Con la señora de Basile vivió una de las anécdotas más reveladoras sobre los gustos sexuales del ilustrado pensador. Aquella mujer, dueña de la tienda de Turín en la que Rousseau se colocó como contable, le pidió tumbarse a sus pies y sólo con su mirada dominadora provocó uno de los momentos más placenteros de cuantos reveló el ginebrino en su obra ‘Confesiones’. “Nada de cuanto me ha hecho sentir la posesión de las mujeres vale tanto como los dos minutos que pasé a sus pies sin atreverme a tocar su ropa”, escribió. Rousseau se veía como tímido y a pesar de ello la lista de amantes de sus ‘Confesiones’ no está exenta de mujeres casadas, niñas y prostitutas. Y eso que aseguraba sentir horror por las mujeres públicas y los libertinos.
No escatimó el azote del Antiguo Régimen en detalles, llegando a narrar sus correrías de juventud como exhibicionista -a Rousseau le ponía masturbarse en lugares públicos a la vista de jóvenes y viejas- y sus pasiones voluptosas (sic) por las mujeres mayores y robustas. De las primeras acabaría riéndose al escribir “es imposible describir el placer imbécil que experimentaba ofreciendo este espectáculo a sus ojos”; de las segundas jamás se retractó. Es más, retó a cualquiera que se atreviera a cuestionar su comportamiento.

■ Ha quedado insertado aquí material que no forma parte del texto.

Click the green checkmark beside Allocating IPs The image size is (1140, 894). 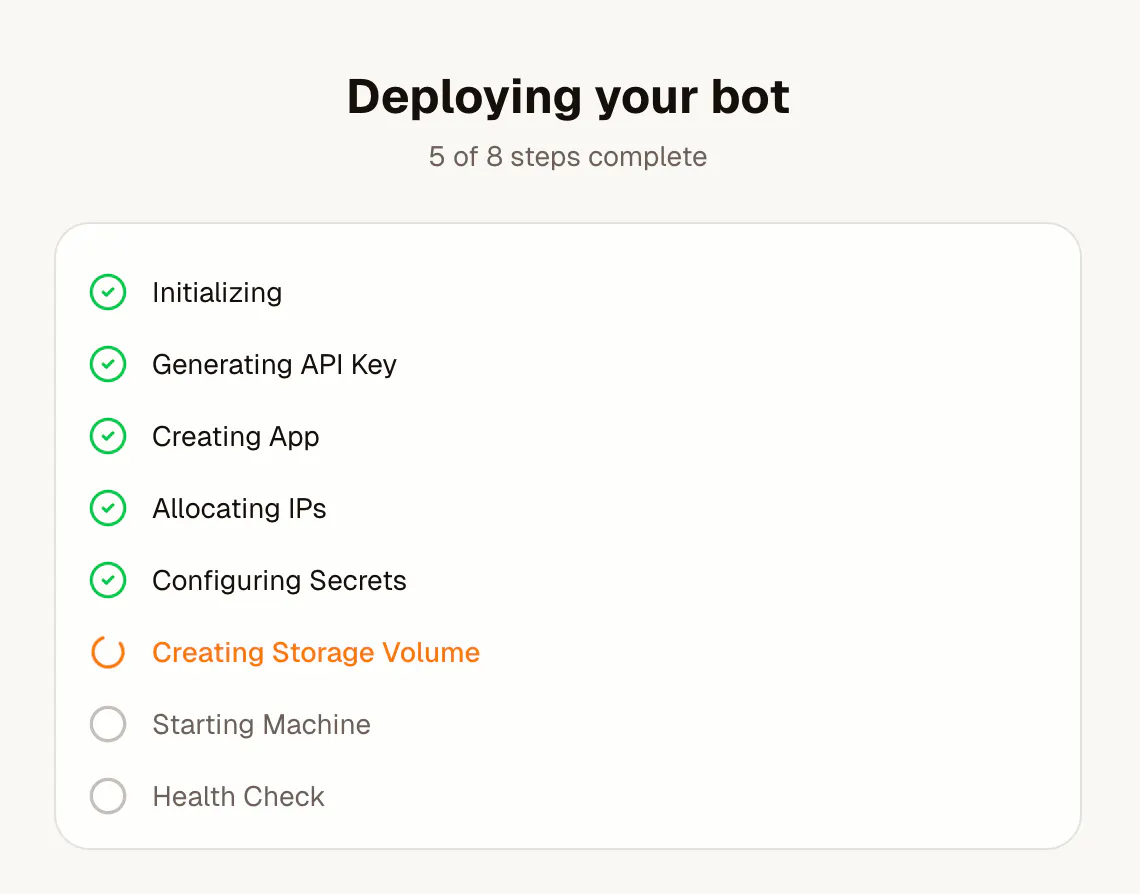coord(108,508)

La idea de deseo en Rousseau fue la de un defensor acérrimo de las leyes de la naturaleza. Por eso, aunque les negara la condición de ciudadanas, el enemigo intelectual de la Wollstonecraft reconoció el papel activo de las mujeres en las relaciones sexuales, a diferencia de lo que debiera ocurrir apenas un siglo después. Eso sí, en el retrato que hizo de ellas no pudo sacudirse su misoginia. Para Jean Jacques, las mujeres eran embaucadoras, rencorosas, infieles y sobre todo insaciables. Tímido, aunque dotado con un temperamento ardiente y lascivo, según su propia definición, aseguraba que hasta para la más casta, “el crimen más imperdonable que el hombre (…) puede cometer contra ella es que, pudiendo poseerla, no lo haga”. Eso sí, les otorgaba la capacidad de “disimular su furor, sobre todo cuando es ardiente”.

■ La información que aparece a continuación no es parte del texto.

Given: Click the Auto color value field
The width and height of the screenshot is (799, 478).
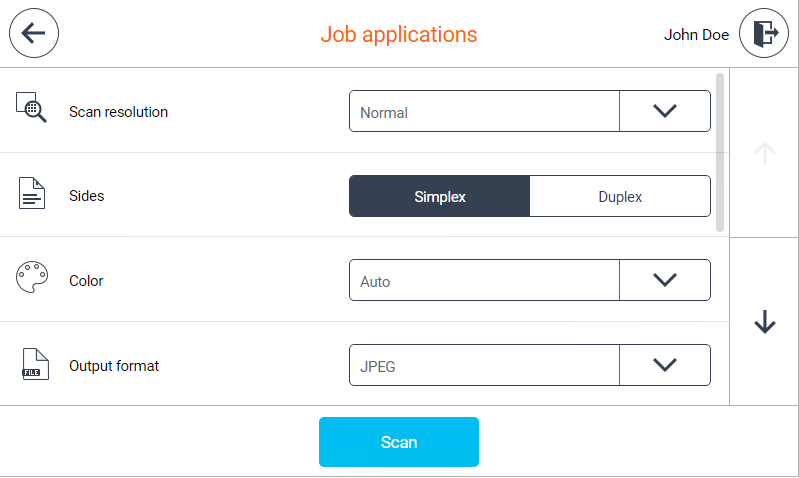Looking at the screenshot, I should 484,281.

Dos siglos y medio después de que Rousseau escribiera sus autobiográficas ‘Confesiones’, otro libro, escrito por una pensadora en las antípodas intelectuales de áquel recupera la idea del deseo femenino en la madurez. Se trata de ‘Sin reglas’, de la profesora Anna Freixas, todo un tratado en defensa de la sexualidad de las mujeres mayores. Y no es que la teoría de Freixas venga a refrendar propuesta alguna de Rousseau (eso haría revolverse en sus tumbas a las maestras del pensamiento feminista), pero no se puede olvidar que aquel que negaba derechos a las mujeres, no les quitaba el poder de sentirse protagonistas y dueñas de sus cuerpos. A diferencia de lo que hubiera de suceder en el puritano siglo XIX, para Rousseau como para Freixas, el deseo sexual femenino es innegable.

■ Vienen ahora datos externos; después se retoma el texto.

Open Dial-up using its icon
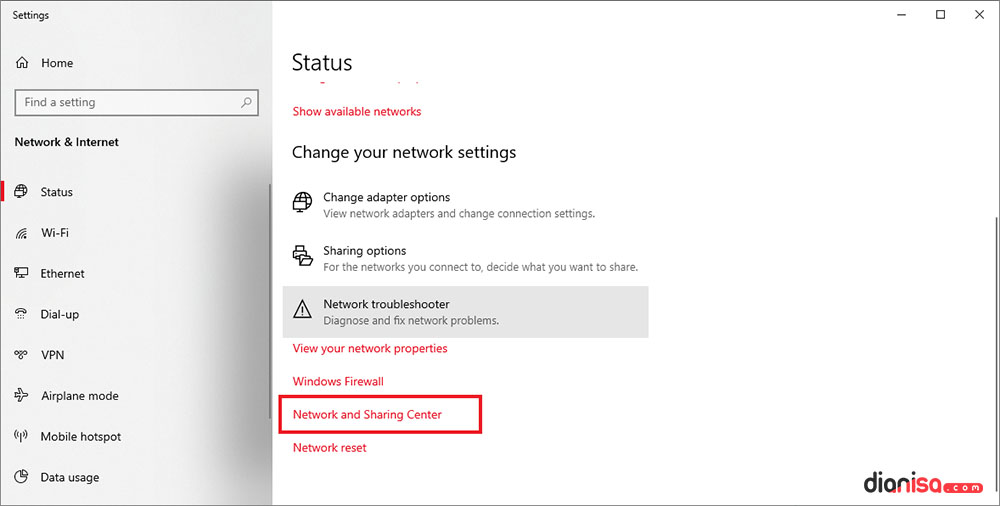The image size is (1000, 506). (21, 314)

Por eso, leer a Freixas y admitir que nuestras abuelas pueden convertirse en poderosas instructoras sexuales de jovencitos al estilo de la señora de Warens, en perversas amas como la de Basile o promiscuas señoras de Larange es una prueba irrefutable de lo poco que ha cambiado el cuento, aunque por medio hubiera quien se empeñara en contarlo de otra manera.